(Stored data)
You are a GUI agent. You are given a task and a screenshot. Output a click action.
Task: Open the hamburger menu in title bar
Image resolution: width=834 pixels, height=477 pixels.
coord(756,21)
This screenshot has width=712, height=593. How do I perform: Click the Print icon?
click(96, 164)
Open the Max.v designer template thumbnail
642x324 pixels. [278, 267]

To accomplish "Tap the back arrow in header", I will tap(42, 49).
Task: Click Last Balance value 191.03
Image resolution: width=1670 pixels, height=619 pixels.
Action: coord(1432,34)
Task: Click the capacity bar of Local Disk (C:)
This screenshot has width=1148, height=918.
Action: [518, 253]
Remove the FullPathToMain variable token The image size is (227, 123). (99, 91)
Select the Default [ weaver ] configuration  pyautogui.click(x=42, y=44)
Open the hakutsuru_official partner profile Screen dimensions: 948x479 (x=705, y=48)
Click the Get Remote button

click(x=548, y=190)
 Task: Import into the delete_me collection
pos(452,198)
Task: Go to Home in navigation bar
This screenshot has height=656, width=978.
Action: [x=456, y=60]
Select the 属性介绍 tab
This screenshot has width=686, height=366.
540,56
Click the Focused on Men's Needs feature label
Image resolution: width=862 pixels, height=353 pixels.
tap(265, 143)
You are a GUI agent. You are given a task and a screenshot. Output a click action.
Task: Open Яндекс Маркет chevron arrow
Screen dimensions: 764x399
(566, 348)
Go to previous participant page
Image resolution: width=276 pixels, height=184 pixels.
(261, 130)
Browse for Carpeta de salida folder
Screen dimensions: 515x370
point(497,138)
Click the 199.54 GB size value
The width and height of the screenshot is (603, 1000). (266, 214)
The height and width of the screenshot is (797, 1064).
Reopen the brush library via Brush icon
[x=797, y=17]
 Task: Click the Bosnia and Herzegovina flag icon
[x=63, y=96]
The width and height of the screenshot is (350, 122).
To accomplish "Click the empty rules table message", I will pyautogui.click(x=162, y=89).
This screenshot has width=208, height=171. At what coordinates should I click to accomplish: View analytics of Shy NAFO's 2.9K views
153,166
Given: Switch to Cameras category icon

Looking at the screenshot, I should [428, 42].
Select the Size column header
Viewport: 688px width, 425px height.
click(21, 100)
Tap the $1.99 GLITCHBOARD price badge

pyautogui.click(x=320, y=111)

Aim of the exercise :: After reading through the records, retype all of them exactly.

Answer to the problem ::
You are a GUI agent. You are given a task and a screenshot. Output a click action.
Task: Open the hamburger menu in title bar
Image resolution: width=834 pixels, height=477 pixels.
coord(756,21)
This screenshot has width=712, height=593. How do I perform: Click the Print icon?
click(96, 164)
Open the Max.v designer template thumbnail
642x324 pixels. [278, 267]

To accomplish "Tap the back arrow in header", I will tap(42, 49).
Task: Click Last Balance value 191.03
Image resolution: width=1670 pixels, height=619 pixels.
Action: coord(1432,34)
Task: Click the capacity bar of Local Disk (C:)
This screenshot has width=1148, height=918.
Action: [518, 253]
Remove the FullPathToMain variable token The image size is (227, 123). (99, 91)
Select the Default [ weaver ] configuration  pyautogui.click(x=42, y=44)
Open the hakutsuru_official partner profile Screen dimensions: 948x479 (x=705, y=48)
Click the Get Remote button

click(x=548, y=190)
 Task: Import into the delete_me collection
pos(452,198)
Task: Go to Home in navigation bar
This screenshot has height=656, width=978.
Action: [x=456, y=60]
Select the 属性介绍 tab
This screenshot has width=686, height=366.
540,56
Click the Focused on Men's Needs feature label
Image resolution: width=862 pixels, height=353 pixels.
tap(265, 143)
You are a GUI agent. You are given a task and a screenshot. Output a click action.
Task: Open Яндекс Маркет chevron arrow
Screen dimensions: 764x399
(566, 348)
Go to previous participant page
Image resolution: width=276 pixels, height=184 pixels.
(261, 130)
Browse for Carpeta de salida folder
Screen dimensions: 515x370
point(497,138)
Click the 199.54 GB size value
The width and height of the screenshot is (603, 1000). (266, 214)
The height and width of the screenshot is (797, 1064).
Reopen the brush library via Brush icon
[x=797, y=17]
 Task: Click the Bosnia and Herzegovina flag icon
[x=63, y=96]
The width and height of the screenshot is (350, 122).
To accomplish "Click the empty rules table message", I will pyautogui.click(x=162, y=89).
This screenshot has width=208, height=171. At what coordinates should I click to accomplish: View analytics of Shy NAFO's 2.9K views
153,166
Given: Switch to Cameras category icon

Looking at the screenshot, I should [428, 42].
Select the Size column header
Viewport: 688px width, 425px height.
click(21, 100)
Tap the $1.99 GLITCHBOARD price badge

pyautogui.click(x=320, y=111)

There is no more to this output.